I walked on for a while, heading for a stand of aspen trees a little to the west in the woodland. During the aphid survey at Dundreggan last year, we’d found three different species of aphids on the trees in the stand, and I wanted to see if they were present again this year. On a visit a couple of weeks previously I hadn’t seen any aphids on the aspens there, and in general there seems to be far less aphids on all the trees than in 2012.

I searched for a while, but didn’t see any sign of aphids at all. However, there were a lot of small shiny metallic-looking beetles on the leaves of the aspens.
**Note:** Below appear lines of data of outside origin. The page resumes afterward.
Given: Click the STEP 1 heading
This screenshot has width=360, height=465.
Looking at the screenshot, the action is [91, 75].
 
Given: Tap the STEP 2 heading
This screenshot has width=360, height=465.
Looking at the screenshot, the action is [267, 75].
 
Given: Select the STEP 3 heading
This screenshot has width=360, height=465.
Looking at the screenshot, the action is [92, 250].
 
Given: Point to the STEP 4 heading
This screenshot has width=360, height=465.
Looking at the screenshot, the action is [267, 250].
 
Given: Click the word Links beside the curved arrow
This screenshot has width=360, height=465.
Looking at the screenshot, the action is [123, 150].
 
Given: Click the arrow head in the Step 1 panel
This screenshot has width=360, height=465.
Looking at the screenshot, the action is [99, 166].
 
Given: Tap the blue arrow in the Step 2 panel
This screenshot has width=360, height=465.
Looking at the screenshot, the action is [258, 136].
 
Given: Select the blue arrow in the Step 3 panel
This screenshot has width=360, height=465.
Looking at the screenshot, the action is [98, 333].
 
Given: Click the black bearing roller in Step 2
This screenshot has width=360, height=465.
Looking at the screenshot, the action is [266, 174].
These are a species of leaf beetle (Phratora vitellinae) that are quite common on aspens in our area, and I came across a pair that were mating, so I stopped to take a few photographs of them. There seemed to be more of these beetles than in other years, and I wondered if there was a connection between there being fewer aphids but more beetles? Could it be that the same combination of weather and other conditions that has caused a significant drop off in aphid numbers from 2012 had somehow favoured these beetles instead?

My final destination for the day, as it turned out, was a juniper bush (Juniperus communis) about 400 metres west of the lodge at Dundreggan. This particular bush was one of two where Ed Baker, who did the aphid survey of the estate in 2012, found an aphid species (Cinara smolandiae) never recorded in the UK before. He’d asked me to keep an eye out for more aphids there this year, so this was one of the days I’d planned to have a look at it.

Ed had originally thought the aphids in question were a species called Cinara mordvilkoi, but subsequent correspondence with other aphid specialists led to the conclusion it was Cinara smolandiae. The bush itself had featured in a short STV news clip about biodiversity at Dundreggan that was broadcast earlier this year. This day, however, there was no sign of that species on the bush – it was only the common juniper aphid (Cinara juniperi) that I saw, being tended by wood ants (Formica lugubris).

I headed back to the car park, so that I could drive back home, but before I left, I checked the interpretation boards there, as I’d seen some small insects on them when I’d arrived in the morning. These had quite distinctive markings on their wings, and as they were still there at the end of the day, I collected one for identification and for photographing under controlled conditions at home. It turned out to be another predatory fly (Tachydromia umbrarum). My solstice trip had turned into a veritable insect lover’s day therefore, and I’m very grateful to Peter Chandler for his help in identifying this species here, and the other Diptera featured in this blog.
I’ve just read your description of sessile and pedunculate oaks.
Have you got the petiole lengths the wrong way round?
Hi Jeanie,
Thanks for the feedback – I’m glad you enjoyed this blog.
With best wishes,
Alan
Delightful account! I am always impressed with how much there is when we look closely. Nettles and other common plants seem to be so valuable to wildlife.